Steps Eight and Nine: Dealing with Both Similarities and Differences

These steps are the final steps toward marriage and give the couple a final opportunity to judge if their relationship should end or continue on into marriage. To lay as solid a foundation as possible, it is critical that all issues between you be explored prior to getting married.

  • Acknowledge that you are going forward together. Work through important issues such as finances, children, in-laws, communication, etc.
  • You become engaged—you pledge your faithfulness to each other and express your intentions to be married. Begin premarital counseling with a wise, older couple. Read through the traditional list of wedding vows and evaluate whether or not you are prepared to make those "in sickness and in health, for richer or for poorer" type of promises to each other. Finalize wedding plans and other necessary details (where to live after you get married, jobs, etc.).

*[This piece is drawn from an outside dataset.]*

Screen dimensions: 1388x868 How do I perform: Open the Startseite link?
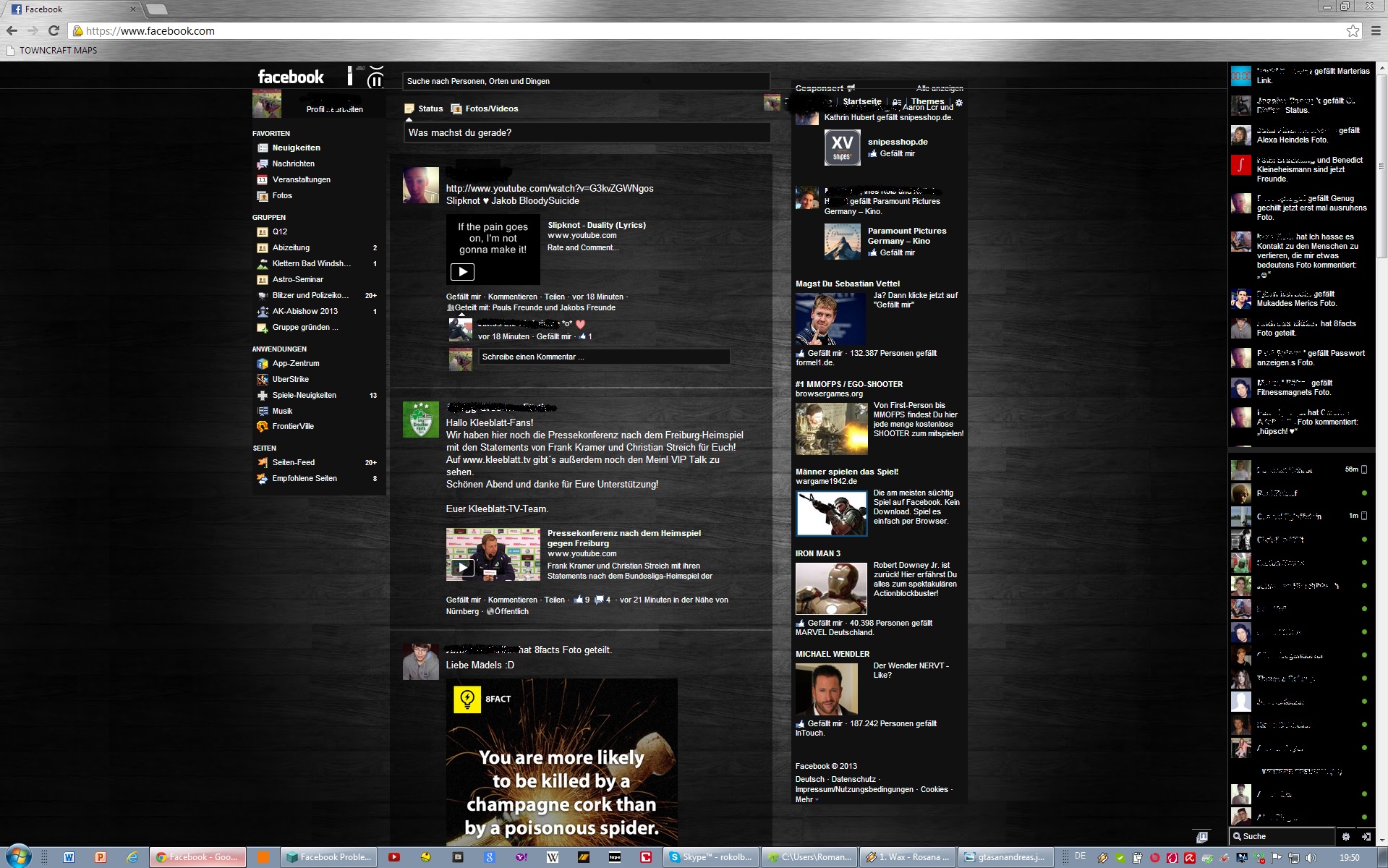pos(861,102)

Step Ten: Total Commitment

To marry is to commit through solemn covenant to join yourself, mind, body, and soul, to another for as long as you both do live. Without marrying you never truly have a committed relationship with someone else, because without the protection of the covenant of marriage and the promises of trust and faithfulness it contains, there is always the option to end the relationship. Once you get married, in spite of the current trends in our society, you are agreeing to never end the relationship. This is as serious as it can get. But it is also as satisfying and fulfilling as it can ever get!

  • Marriage. You commit, through a solemn ceremony and the exchanging of promises, to join yourself entirely to your love for the rest of your lives. After the wedding, you have sex (hopefully for the first time!), which provides a beautiful picture of your new "oneness" along with great pleasure and intimacy. Finally, you discover that this is not really the end of anything, but rather the beginning of a lifetime of growing together with your spouse in intimate and satisfying oneness.


1 The basic outline of the material that follows has been adapted from Lisa Hosler, "The One: 10 Steps to Developing a Committed Relationship" (Lancaster, PA: Loving & Caring).